Number of reported data breaches drops
- 13 May, 2019 11:21
The number of data breaches reported to the Office of the Australian Information Commissioner (OAIC) has dropped to 215 making the January to March 2019 period the lowest reported in a full quarter so far.
The total number of reported breaches under the Australian Notifiable Data Breach (NDB) scheme hit 242 from April to June of 2018, 245 from July to September 2018 and 262 from October to December of 2018.
The majority of data breaches in the latest period involved personal information of 100 individuals or fewer (68 per cent of data breaches). Breaches impacting between one and 10 individuals comprised 50 per cent of the notifications.
Human error was the second-largest source of data breaches, such as sending personal information to the wrong recipient via email (31 per cent), loss of paperwork or storage device (16 per cent) as well as the unintended release or publication of personal information (28 per cent).
Approximately 778,502 individuals have been affected this quarter as a result of human error which caused the unintended release or publication of personal information.
Failure to use BCC when sending emails impacted an average of 432 individuals per data breach, the report stated.
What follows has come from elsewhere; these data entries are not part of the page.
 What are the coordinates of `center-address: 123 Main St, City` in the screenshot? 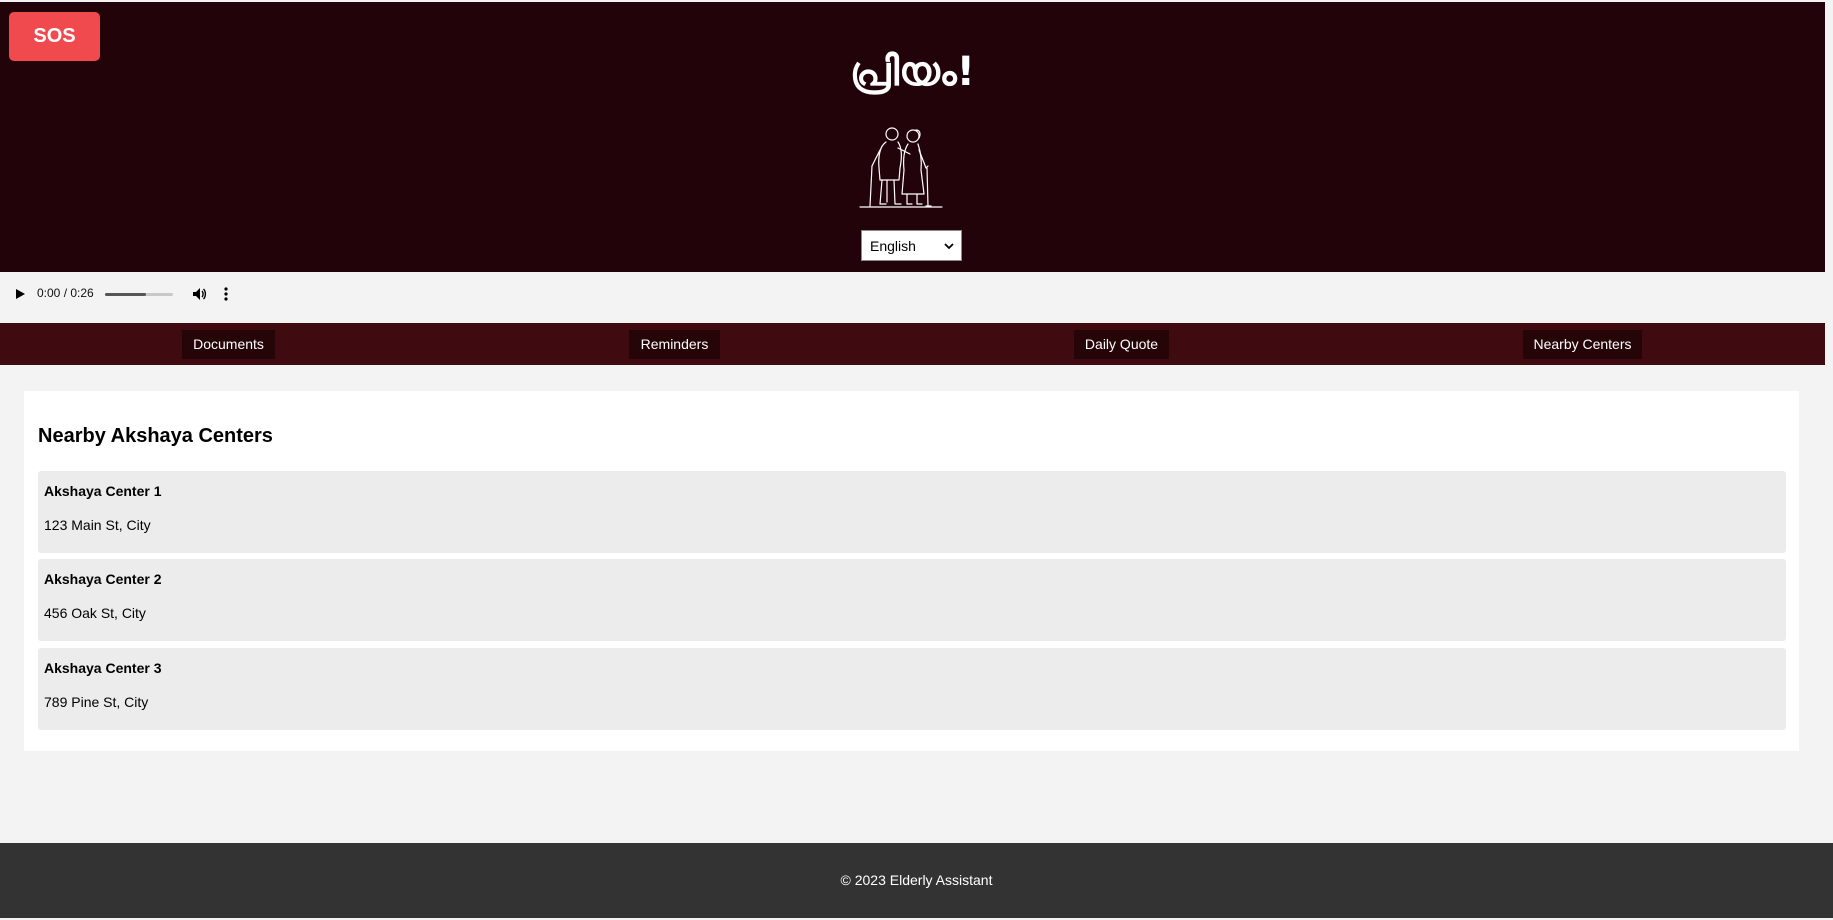 It's located at (98, 525).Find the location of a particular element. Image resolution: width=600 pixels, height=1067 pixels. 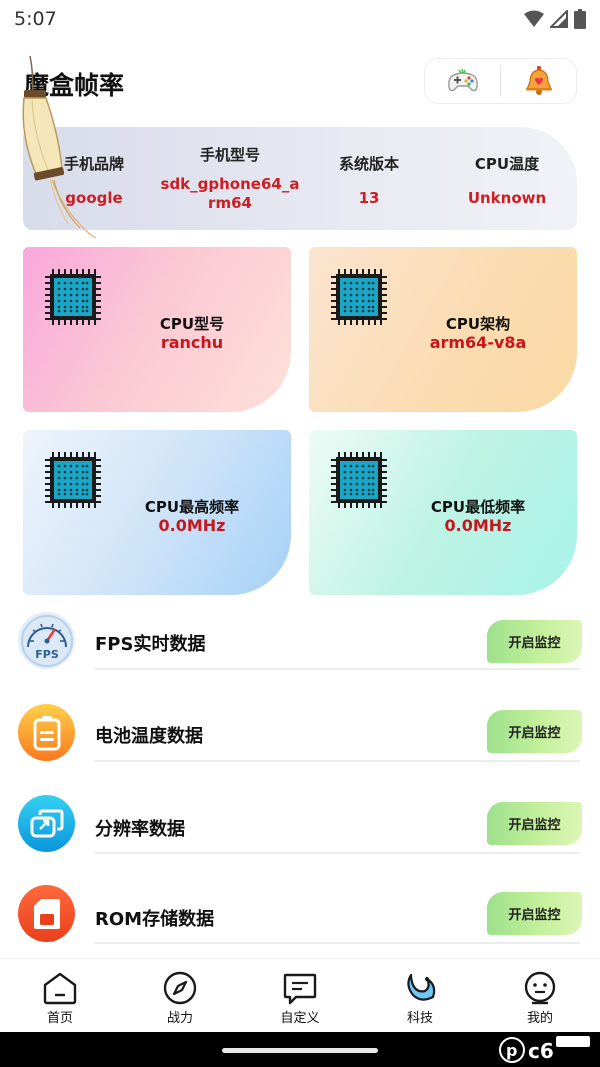

model-label: 手机型号 is located at coordinates (230, 155).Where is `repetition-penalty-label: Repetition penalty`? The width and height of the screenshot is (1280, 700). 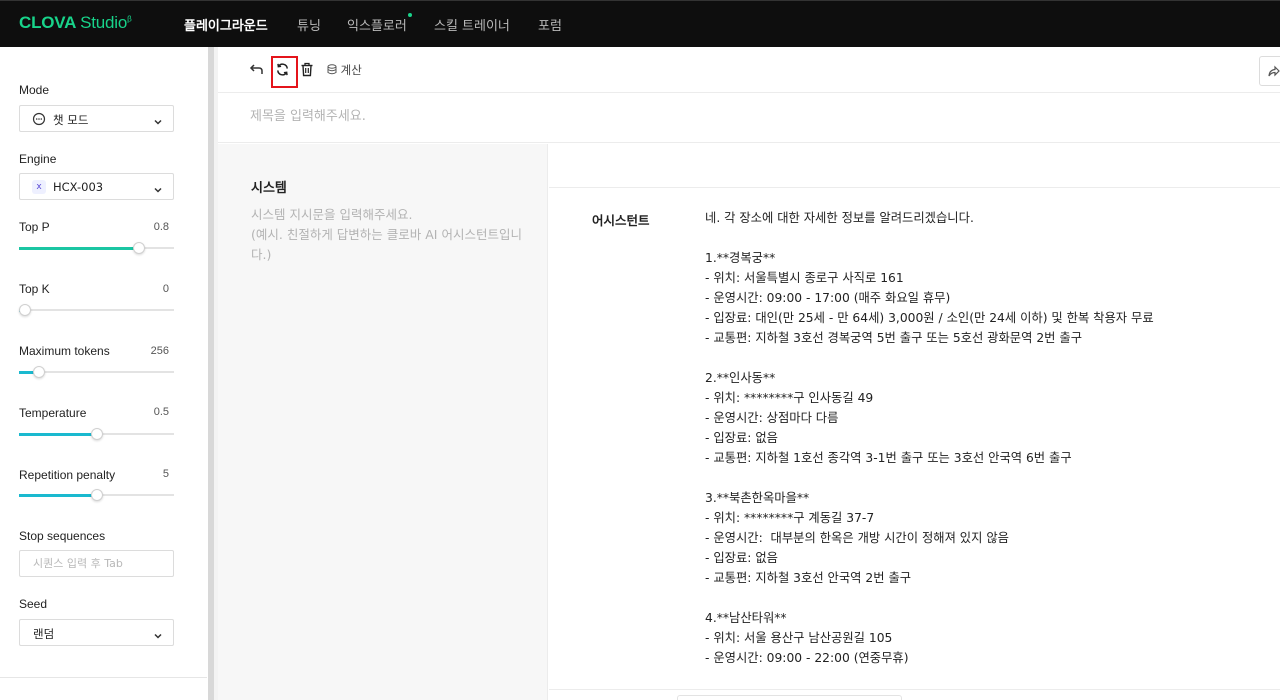
repetition-penalty-label: Repetition penalty is located at coordinates (68, 475).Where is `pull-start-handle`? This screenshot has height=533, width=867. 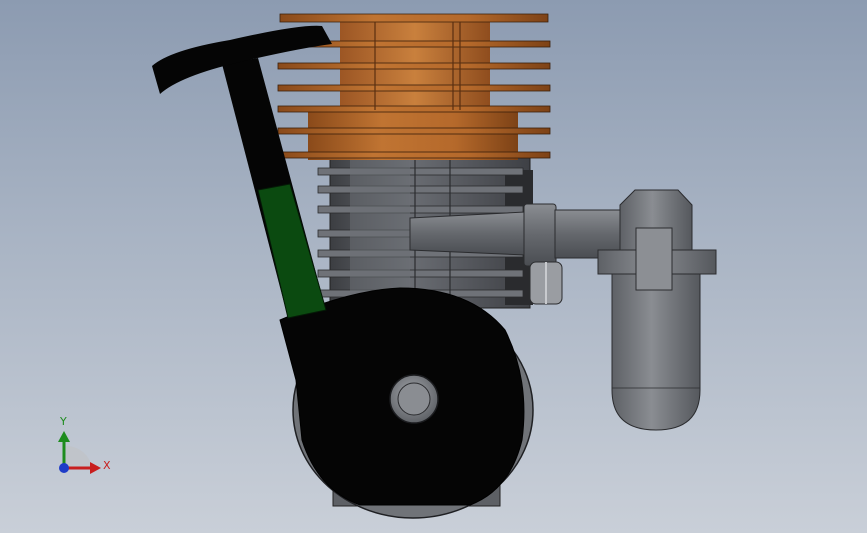
pull-start-handle is located at coordinates (242, 172).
Malicious or criminal attacks were the largest source of data breaches accounting for 61 per cent of all data breaches. Of these 131 data breaches, 66 per cent involved cyber incidents such as phishing, malware or ransomware, brute-force attacks, compromised or stolen credentials.
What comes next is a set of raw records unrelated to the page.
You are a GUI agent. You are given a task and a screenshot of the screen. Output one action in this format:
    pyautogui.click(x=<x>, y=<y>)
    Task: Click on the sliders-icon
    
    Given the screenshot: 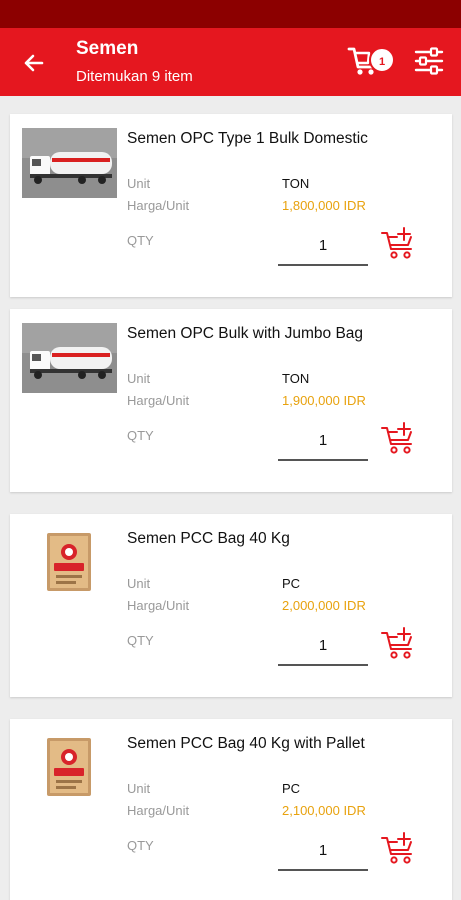 What is the action you would take?
    pyautogui.click(x=429, y=61)
    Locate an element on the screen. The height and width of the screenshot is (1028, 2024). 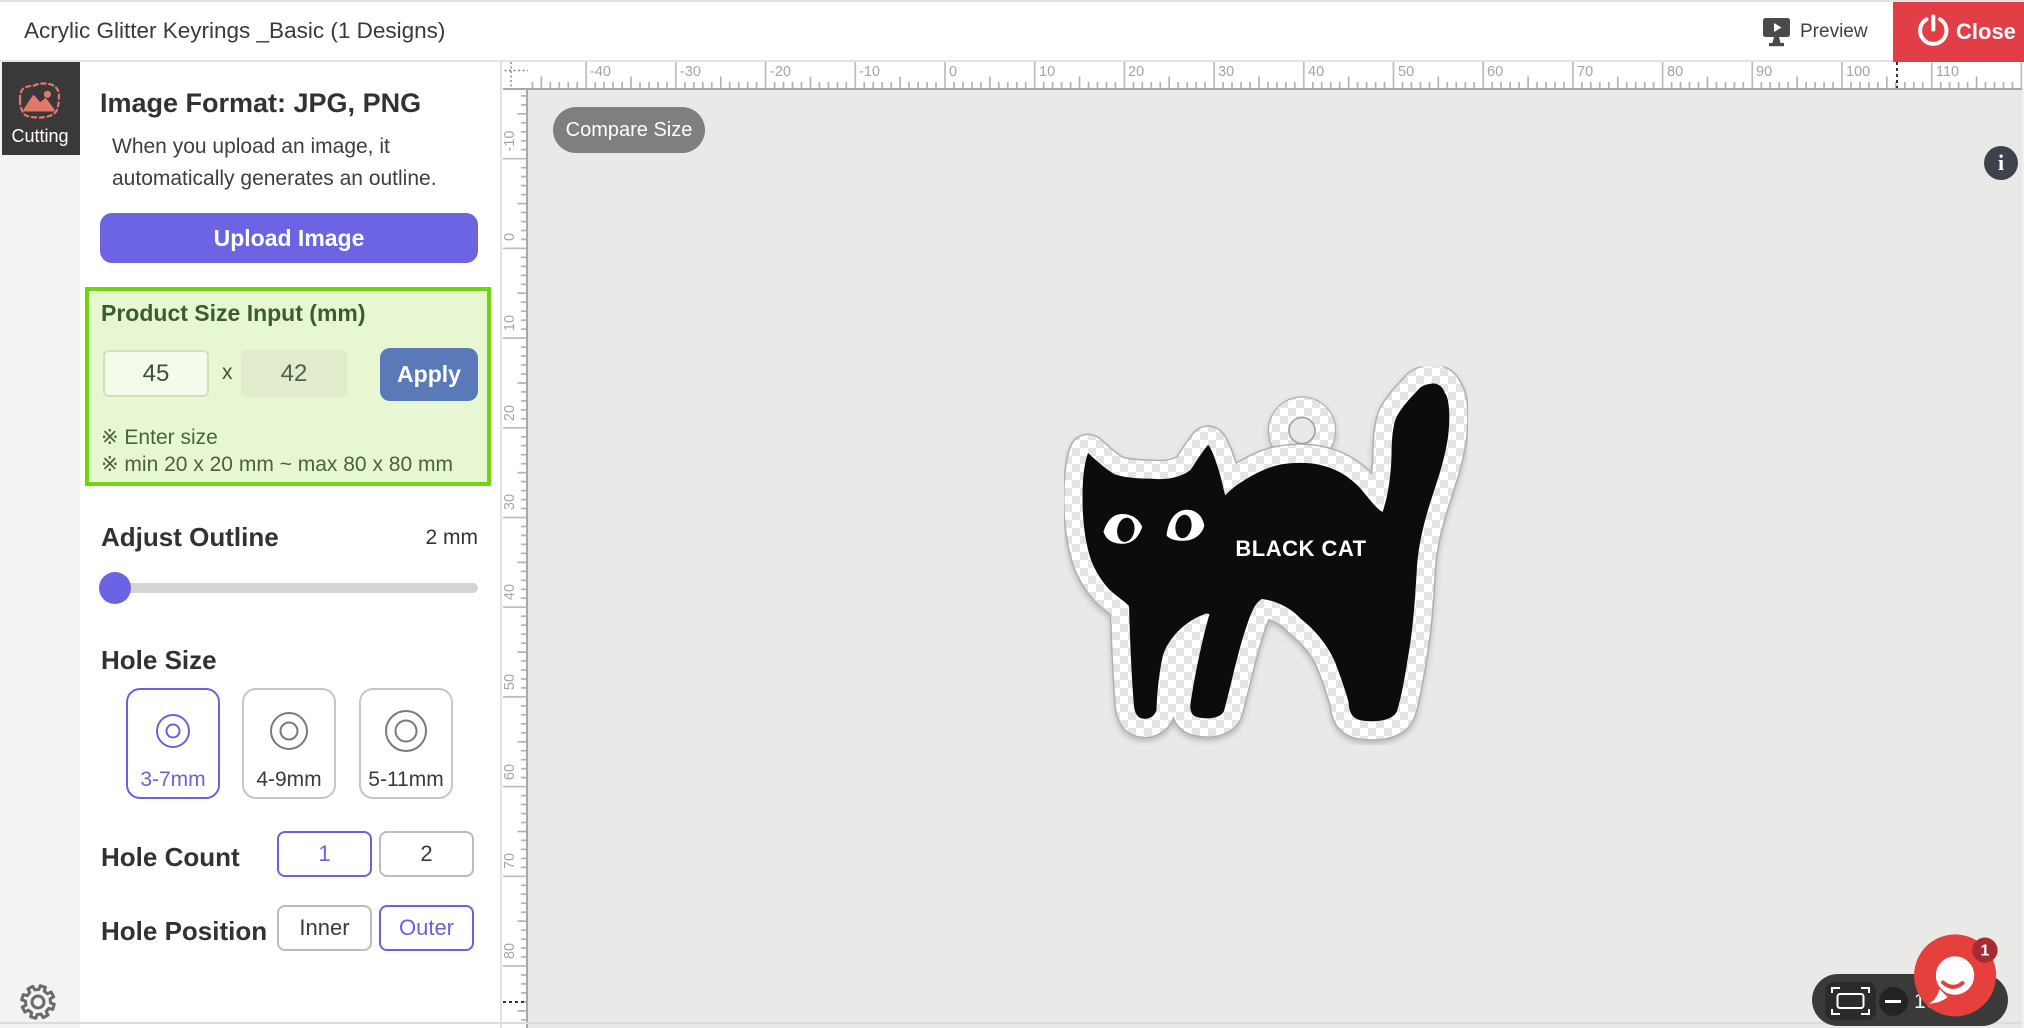
svg-text: 1 is located at coordinates (1984, 952).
From January to March 2019, the top sector to report data breaches under the NDB scheme was once again the private health service provider sector with 27 per cent.
The second-largest source of NDBs was the finance sector with 13 per cent, followed by the legal, accounting and management services sector with 11 per cent, the private education sector with nine 9 per cent and the retail sector with five per cent.
Notifications made under the My Health Records Act 2012 are not included in this report, as they are subject to specific notification requirements set out in that Act
In April 2018, the OAIC released the first quarterly report revealing 63 notifications were received during the first six weeks of the scheme.
Out of the 63 notifications received, 51 per cent "indicated" that the cause was human error, 44 per cent were the result of malicious or criminal attack and three were the result of system faults.
A total of 812 data breaches were notified to the OAIC during its first year since the NDB scheme was introduced on 22 February 2018, an average of 67 breaches a month.
In comparison, during the 2017 financial year, the OAIC received 114 voluntary data breach notifications.